Herodes también tuvo noticia, y entonces se alarmó ante la posibilidad de que su carrera, su pretensión, su seguridad, su doble vida, pudiera quedar disminuida y corregida. Y, tal y como hemos oído en el Evangelio, les encargó a los Magos que investigaran, que recabaran datos, y que volvieran a contárselo para acudir también él a adorar al Niño. Sabemos que estaba fingiendo, y que organizó la primera matanza de inocentes de todo un pueblo, con un calculado y fallido exterminio, tratando de abortar la vida que ya había nacido. Los Magos y Herodes, pendientes de aquel Niño. Los Magos hallaron en la estrella la luz que les guió, y Herodes en su mal corazón encontró el paredón donde su insidia se estrelló.
Hoy es otra la cabalgata, y es otra también nuestra edad. Pero las preguntas de nuestro corazón no han cambiado, y tampoco la respuesta que en su Hijo Dios nos sigue dando. Toda la liturgia de este día gira en torno a la estrella que guió y acompañó a los Magos de Oriente. Es menester encontrar la estrella, la que el Señor enciende en nuestra vida para nuestro bien a través de las circunstancias que a menudo nos brindan los indicios que Dios señala. Son un discreto guiño de un camino a recorrer, o prudente advertencia de un camino que dejar, a fin de poder llegar a la luz para la que también nuestros ojos nacieron en el encuentro con el Niño que brilla más que el sol. Dichosa luz que nos brilla como la más dulce epifanía del amor paciente de Dios.

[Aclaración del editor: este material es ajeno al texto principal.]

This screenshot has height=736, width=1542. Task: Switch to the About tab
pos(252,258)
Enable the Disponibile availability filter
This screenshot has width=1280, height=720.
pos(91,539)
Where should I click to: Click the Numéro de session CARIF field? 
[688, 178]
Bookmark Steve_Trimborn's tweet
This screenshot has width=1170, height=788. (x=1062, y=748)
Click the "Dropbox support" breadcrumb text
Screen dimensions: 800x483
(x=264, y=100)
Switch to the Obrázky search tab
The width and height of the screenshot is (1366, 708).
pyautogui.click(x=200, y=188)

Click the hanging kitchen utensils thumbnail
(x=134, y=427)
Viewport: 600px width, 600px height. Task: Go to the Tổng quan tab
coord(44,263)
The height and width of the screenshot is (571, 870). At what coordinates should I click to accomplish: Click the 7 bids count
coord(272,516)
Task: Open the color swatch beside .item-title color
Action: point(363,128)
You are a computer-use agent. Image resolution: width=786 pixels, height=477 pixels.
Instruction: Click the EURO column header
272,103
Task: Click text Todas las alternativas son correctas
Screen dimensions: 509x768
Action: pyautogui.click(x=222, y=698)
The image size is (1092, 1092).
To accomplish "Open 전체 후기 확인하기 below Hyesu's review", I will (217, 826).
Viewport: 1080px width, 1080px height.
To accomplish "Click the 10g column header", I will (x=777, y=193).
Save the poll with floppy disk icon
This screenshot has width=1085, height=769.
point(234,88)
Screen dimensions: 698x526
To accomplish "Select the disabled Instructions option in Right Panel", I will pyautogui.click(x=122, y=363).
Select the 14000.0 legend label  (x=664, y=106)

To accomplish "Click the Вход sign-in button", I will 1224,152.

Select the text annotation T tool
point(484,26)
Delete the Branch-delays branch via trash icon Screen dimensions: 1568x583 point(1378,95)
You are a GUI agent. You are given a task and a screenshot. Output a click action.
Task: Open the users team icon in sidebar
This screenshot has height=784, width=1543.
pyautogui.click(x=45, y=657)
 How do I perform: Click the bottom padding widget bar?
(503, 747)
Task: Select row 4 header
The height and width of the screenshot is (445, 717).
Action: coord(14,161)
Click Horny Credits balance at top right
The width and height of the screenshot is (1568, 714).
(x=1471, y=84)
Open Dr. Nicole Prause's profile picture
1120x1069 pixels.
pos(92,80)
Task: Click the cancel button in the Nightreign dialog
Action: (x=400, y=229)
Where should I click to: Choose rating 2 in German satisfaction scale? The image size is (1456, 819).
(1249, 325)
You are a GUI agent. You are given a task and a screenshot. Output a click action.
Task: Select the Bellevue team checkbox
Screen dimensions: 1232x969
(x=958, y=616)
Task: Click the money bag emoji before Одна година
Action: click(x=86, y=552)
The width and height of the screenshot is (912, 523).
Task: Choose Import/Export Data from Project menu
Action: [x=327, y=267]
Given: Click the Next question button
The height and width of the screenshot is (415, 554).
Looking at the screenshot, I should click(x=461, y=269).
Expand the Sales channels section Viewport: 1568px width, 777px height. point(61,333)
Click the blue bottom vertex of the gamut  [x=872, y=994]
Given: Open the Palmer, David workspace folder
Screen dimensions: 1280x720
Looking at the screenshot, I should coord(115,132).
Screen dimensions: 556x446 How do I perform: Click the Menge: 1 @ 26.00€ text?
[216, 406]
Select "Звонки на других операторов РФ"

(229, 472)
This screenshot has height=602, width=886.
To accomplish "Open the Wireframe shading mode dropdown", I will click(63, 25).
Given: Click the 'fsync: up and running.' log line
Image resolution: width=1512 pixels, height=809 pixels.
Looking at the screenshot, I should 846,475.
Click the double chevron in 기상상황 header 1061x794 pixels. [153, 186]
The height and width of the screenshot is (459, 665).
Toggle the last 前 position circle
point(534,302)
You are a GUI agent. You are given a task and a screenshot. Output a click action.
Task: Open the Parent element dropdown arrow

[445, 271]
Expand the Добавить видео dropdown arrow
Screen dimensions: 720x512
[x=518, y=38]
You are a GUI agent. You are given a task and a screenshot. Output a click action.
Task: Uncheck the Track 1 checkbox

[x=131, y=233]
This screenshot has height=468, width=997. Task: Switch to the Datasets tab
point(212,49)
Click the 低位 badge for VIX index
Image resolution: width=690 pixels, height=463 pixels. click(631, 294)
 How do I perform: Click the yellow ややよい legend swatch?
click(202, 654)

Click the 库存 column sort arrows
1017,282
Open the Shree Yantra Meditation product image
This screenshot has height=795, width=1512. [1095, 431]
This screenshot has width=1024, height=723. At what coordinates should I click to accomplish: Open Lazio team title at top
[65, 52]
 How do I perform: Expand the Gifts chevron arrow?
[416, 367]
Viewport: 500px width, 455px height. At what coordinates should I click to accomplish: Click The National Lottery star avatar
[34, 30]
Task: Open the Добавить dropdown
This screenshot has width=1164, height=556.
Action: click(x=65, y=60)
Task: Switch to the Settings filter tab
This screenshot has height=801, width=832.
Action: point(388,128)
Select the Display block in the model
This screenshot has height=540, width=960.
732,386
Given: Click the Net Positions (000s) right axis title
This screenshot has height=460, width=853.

Venid, adoremos con nuestros dones también nosotros al que se nos ha dado como Don. Reconozcamos en Jesús a quien abraza todas mis preguntas respondiéndolas y en quien está la luz a la que me guía cuanto Él enciende en mis estrellas.
Evangelio
Mateo 2, 1-12
Jesús nació en Belén de Judea en tiempos del rey Herodes.
Entonces, unos magos de Oriente se presentaron en Jerusalén preguntando:
– «¿Dónde está el Rey de los judíos que ha nacido? Porque hemos visto salir su estrella y , venimos a adorarlo».
Al enterarse el rey Herodes, se sobresaltó, y todo Jerusalén con él; convocó a los sumos sacerdotes y a los escribas del país, y les preguntó dónde tenia que nacer el Mesías.
Ellos le contestaron:
– «En Belén de Judea, porque así lo ha escrito el profeta: «Y tú, Belén, tierra de Judea, no eres ni mucho menos la última de las ciudades de Judea, pues de ti saldrá un jefe que será el pastor de mi pueblo Israel»».
Entonces Herodes llamó en secreto a los magos para que le precisaran el tiempo en que había aparecido la estrella, y los mandó a Belén, diciéndoles:
– «ld y averiguad cuidadosamente qué hay del niño y, cuando lo encontréis, avisadme, para ir yo también a adorarlo».
Ellos, después de oír al rey, se pusieron en camino, y de pronto la estrella que habían visto salir comenzó a guiarlos hasta que vino a pararse encima de donde estaba el niño.
Al ver la estrella, se llenaron de inmensa alegría. Entraron en la casa, vieron al niño con Maria, su madre, y cayendo de rodillas lo adoraron; después, abriendo sus cofres, le ofrecieron regalos: oro, incienso y mirra.
Y habiendo recibido en sueños un oráculo, para que no volvieran a Herodes, se marcharon a su tierra por otro camino.